- Problem details -
Find each line below where the word "will" occurs, and copy it.

Saved data entries:
>>>>>

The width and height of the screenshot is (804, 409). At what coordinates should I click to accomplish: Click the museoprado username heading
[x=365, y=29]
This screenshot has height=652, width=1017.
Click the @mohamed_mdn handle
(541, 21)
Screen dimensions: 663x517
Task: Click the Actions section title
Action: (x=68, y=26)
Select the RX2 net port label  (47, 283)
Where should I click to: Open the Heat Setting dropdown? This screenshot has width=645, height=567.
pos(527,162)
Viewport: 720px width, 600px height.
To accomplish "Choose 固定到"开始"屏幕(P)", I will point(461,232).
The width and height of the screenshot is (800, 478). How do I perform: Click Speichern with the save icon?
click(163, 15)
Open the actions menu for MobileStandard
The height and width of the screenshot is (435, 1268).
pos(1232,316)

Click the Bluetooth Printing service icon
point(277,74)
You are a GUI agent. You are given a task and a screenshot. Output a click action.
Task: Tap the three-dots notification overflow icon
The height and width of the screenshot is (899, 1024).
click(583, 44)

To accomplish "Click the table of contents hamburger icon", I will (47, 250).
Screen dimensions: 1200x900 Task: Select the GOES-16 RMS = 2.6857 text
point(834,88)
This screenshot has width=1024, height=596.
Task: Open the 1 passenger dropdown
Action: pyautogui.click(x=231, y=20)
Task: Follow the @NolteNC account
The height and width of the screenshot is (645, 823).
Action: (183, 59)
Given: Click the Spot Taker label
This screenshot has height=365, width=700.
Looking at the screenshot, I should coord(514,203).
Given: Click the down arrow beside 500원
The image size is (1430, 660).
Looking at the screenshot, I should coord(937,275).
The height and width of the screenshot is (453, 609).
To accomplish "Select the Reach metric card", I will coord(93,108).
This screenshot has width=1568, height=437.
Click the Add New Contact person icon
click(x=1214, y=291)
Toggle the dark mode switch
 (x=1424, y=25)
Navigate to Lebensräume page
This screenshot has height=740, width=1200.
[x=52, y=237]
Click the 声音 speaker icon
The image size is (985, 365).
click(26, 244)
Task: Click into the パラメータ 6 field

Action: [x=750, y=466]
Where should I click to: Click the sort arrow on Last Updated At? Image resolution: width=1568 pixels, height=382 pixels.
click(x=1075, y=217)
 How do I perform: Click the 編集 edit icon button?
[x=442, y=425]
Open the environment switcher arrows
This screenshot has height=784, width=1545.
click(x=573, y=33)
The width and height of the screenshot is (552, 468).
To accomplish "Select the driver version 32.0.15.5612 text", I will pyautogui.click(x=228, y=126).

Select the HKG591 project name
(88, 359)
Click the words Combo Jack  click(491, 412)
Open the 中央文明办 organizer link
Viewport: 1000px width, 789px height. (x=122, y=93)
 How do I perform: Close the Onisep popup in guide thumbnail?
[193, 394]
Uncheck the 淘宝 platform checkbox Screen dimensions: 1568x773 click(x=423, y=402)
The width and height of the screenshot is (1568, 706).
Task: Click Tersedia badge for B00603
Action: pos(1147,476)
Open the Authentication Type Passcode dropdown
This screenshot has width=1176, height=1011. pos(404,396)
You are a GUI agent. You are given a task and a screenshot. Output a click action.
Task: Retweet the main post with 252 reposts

<<<<<

- Reply to the task -
To accomplish "Choose 固定到"开始"屏幕(P)", I will point(461,232).
To accomplish "Click the table of contents hamburger icon", I will (47, 250).
To accomplish "Select the Reach metric card", I will coord(93,108).
To accomplish "Select the driver version 32.0.15.5612 text", I will pyautogui.click(x=228, y=126).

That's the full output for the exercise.